Bourne To Be Wild
Adapted from the novel of the same name, The Rook offers an interesting, intriguing and oftentimes well-paced mystery. It’s a show that takes the opening segments of The Matrix and mixes it with The Bourne Identity’s amnesia narrative, adding a touch of superhero drama into the mix to form the core of The Rook. It’a a show that feels overly familiar with just the right touch of originality to keep you watching to find out what happens next.
We begin with a girl waking up in the rain with dead bodies lying all around her. She runs through the streets of London, determined to find a quiet place away from the CCTV cameras to hide out. Under the neon glow of a local hotel, she grabs a room and heads upstairs where she promptly bolts the door shut. Armed with a handful of letters, she continues to read them, revealing more about her life in the process. She’s had her memory erased but she’s also been given two keys. One to build a new identity and the other involving a box that’ll send her crashing back to her old life. However, she’s warned the latter will be dangerous. As she reads on, she learns her name is Myfanwy Alice Thomas.

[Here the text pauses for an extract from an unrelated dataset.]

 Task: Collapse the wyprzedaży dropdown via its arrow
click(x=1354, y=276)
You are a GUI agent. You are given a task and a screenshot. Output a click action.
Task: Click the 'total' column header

Led by Lady Farrier, the police investigate the murder of the bodies Myfanwy left in her wake. Conrad greets a woman from the American Embassy at the station who tells him she wants to be an active part of the investigation. Begrudgingly he agrees, despite his doubts about her motivations.
Meanwhile, Myfanwy follows the clues she has, having chosen the blue key, into a bank. However, the clerk punches her in the face and drags her away. As the two look set to hurt her, she somehow kills them both through telekinetic powers controlling electrical energy.
Instead of the blue key, she uses the red, grabs an envelope and the gun from inside a safety deposit box and after trying (and failing) to open the blue box, quickly escapes before it’s locked down and boards a bus. Inside the package is a tablet with a post-it reading “Watch Me” written on the front. She heads back to her apartment where she begins go discover everything about her old life, while a strange choice of music kicks in for a montage segment.
Eventually she does decide to watch the tablet where she finds a video of herself telling her there’s a secret room hidden in her flat. Once there, we learn Myfanwy is part of a secret organisation recruited for their special abilities. This automatically puts her in danger but she learns about the others in her group. Farrier is the one in charge of this ragtag band of specials but suddenly she shows up at the door. After some persuasion, Myfanwy plays ball, taking her pills but tells Farrier to leave.
Instead she watches the videos on her computer and comes across one about her memory loss. Determined to get some answers, she practices her own confident persona in the mirror before heading off to the government facility, and back to work. She passes security and manages to keep up the persona infront of the other members of the group who don’t suspect anything.
Ingrid gives her her phone back, prompting Myfanwy to take her seat in her office where she casually begins opening and closing drawers in a bid to find out more about herself. It works too, as she finds an envelope. Inside, the letter reveals that the person who betrayed her is inside the room and tells her she’s told not to trust anyone where we leave the episode.
For the most part, The Rook delivers a pretty solid opening episode. Although some of the ideas do feel ripped from other shows, the way they’re all stitched together to form a collective whole, with Myfanwy slowly learning more about herself on the videos, is something that’s cleverly implemented and never really feels contrived, despite the abundance of expository dialogue during these moments. Myfanwy’s amnesia is very reminisce of that from The Bourne Identity too, right down to the safety deposit boxes and police chasing after them.
If there’s one blemish on the episode though, it comes from the montage segment inside Myfanwy’s apartment. The music here feels completely out of character and worse, is sometimes in danger of off-setting the bleak mood cast up until that point in the episode.
I’ve always been a fan of Starz’ original programming and while they’re not always the most lucrative gold mines when it comes to stand out shows, they’re pretty reliable and almost always deliver something entertaining and chock full of interesting visual tricks. The Rook is no exception. Boasting decent pacing and plenty of question marks hanging over this one going forward, we’re left with two simple questions going forward – just who was the betrayal orchestrated by and who can we trust?
Before we get answers we’ll have to wait another week but given the work done here to build up this world, let’s hope it’s every bit as exciting and intriguing as this opening episode.